Even though Foster isn’t with me at the moment, I thought it might be fun to share some of the things I learned from our last rides.
On a night when the cold temperatures kept the other boarders away, we had another nice quiet evening in which to test those bridleless skills again. Since I’m nowhere near as brave as Carly, so I opted to keep my saddle and again warmed up with the bridle, since who could say if our first ride was a fluke!
When things seems to be going just as swimmingly as the time before, I slipped the bridle off and played around a little more.
I wanted to see if I could do lateral movements without using rein aids, and in general these exercises were fairly revealing.
First, it became quickly obvious to me that Foster wants to continue to lean on the left shoulder. Considering the weak front right fetlock and right stifle issues, this really isn’t all that surprising in itself. I suppose what was nice to note was that the leaning isn’t also in part due to my less-coordinated left side, since there was obviously no rein for me to flail around.

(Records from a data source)
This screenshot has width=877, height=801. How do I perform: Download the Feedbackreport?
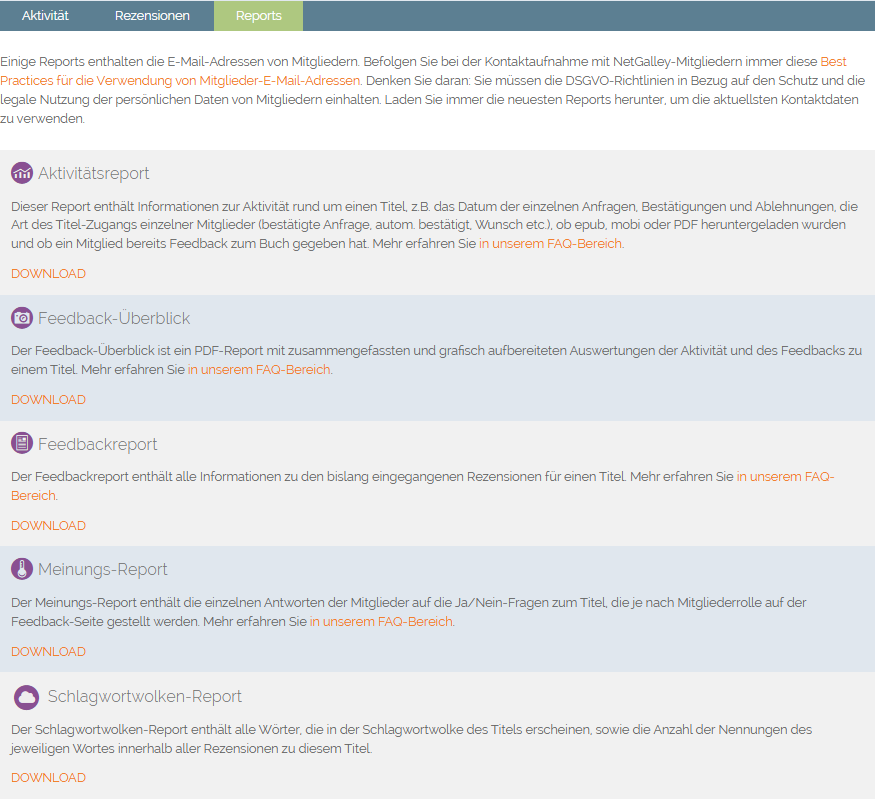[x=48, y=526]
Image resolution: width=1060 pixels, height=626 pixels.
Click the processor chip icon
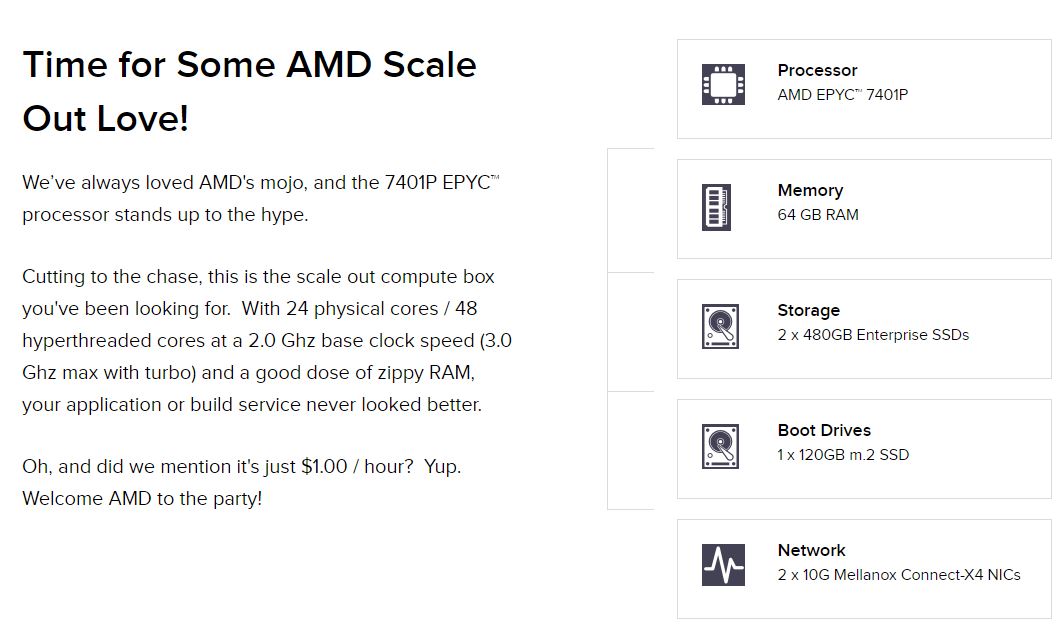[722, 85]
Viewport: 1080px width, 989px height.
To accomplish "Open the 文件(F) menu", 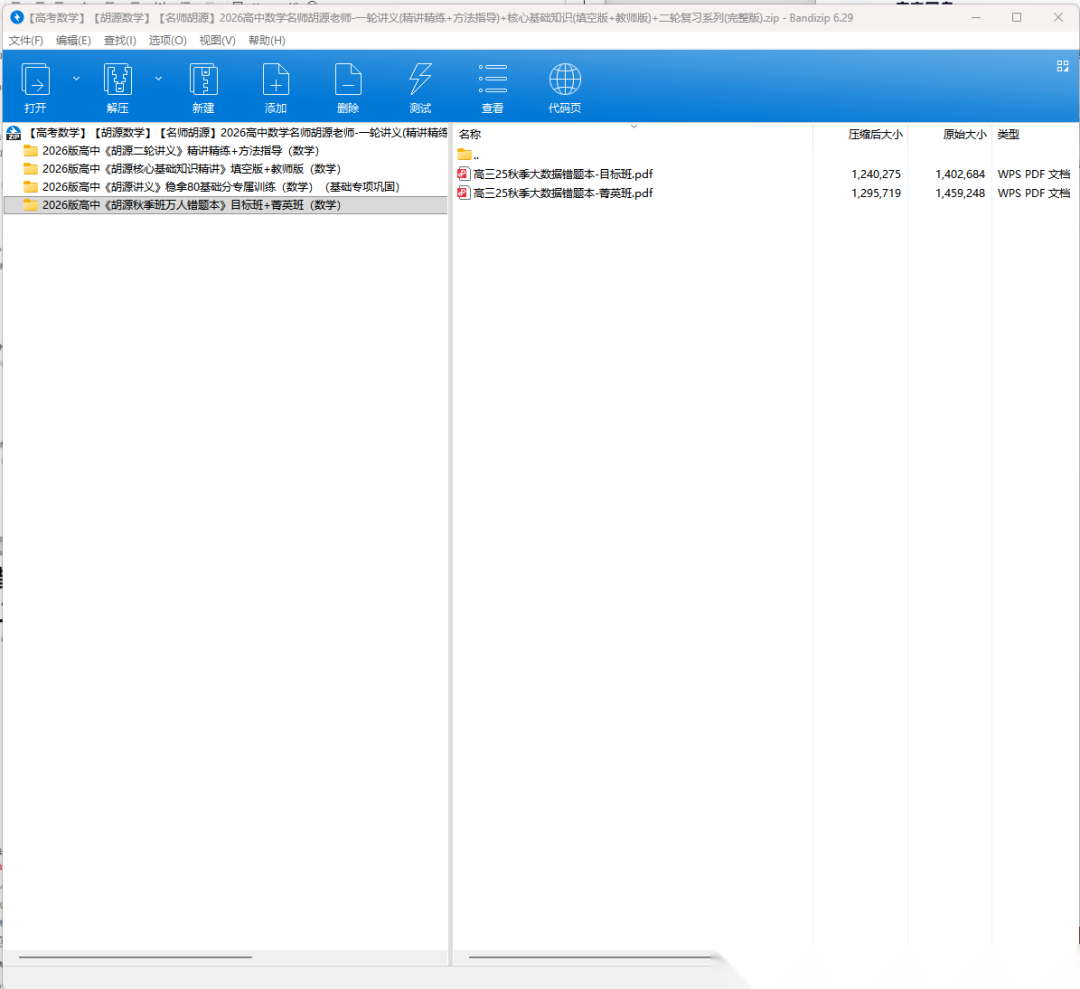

# The tasks
1. In the bridleless riding post, why did the writer keep the saddle and warm up with the bridle before taking it off?
2. Take the bridleless riding post further, going on from its last sentence.

# Task answers
1. The writer says they are nowhere near as brave as Carly, so they kept the saddle. They warmed up with the bridle because there was no telling whether the first bridleless ride had been a fluke.

2.
I was also surprised that I had more control of the shoulders (bar a bit of leaning) than I thought I would have with no reins. Granted, I am still using the neck strap as a “blocking” aid for the shoulders when need be. So we practiced leg yields and some other transitions, as seen in the video below.
Since this ride I’ve also introduced riding in the arena bridleless with other horses around, as I didn’t want to waste an opportunity to play just because others were also riding. Though I played fairly conservatively and picked my moments to try certain things, Foster continued to be a champ. I even
peer pressured got my friend A up on him with no bridle, and she was able to walk, trot and get transitions without reins.
Overall, I’m glad I tried something new, and was able to learn from it. If Foster comes back we will continue playing around with no reins. And if not, well, here’s hoping the next horse is just as great at helping me let go.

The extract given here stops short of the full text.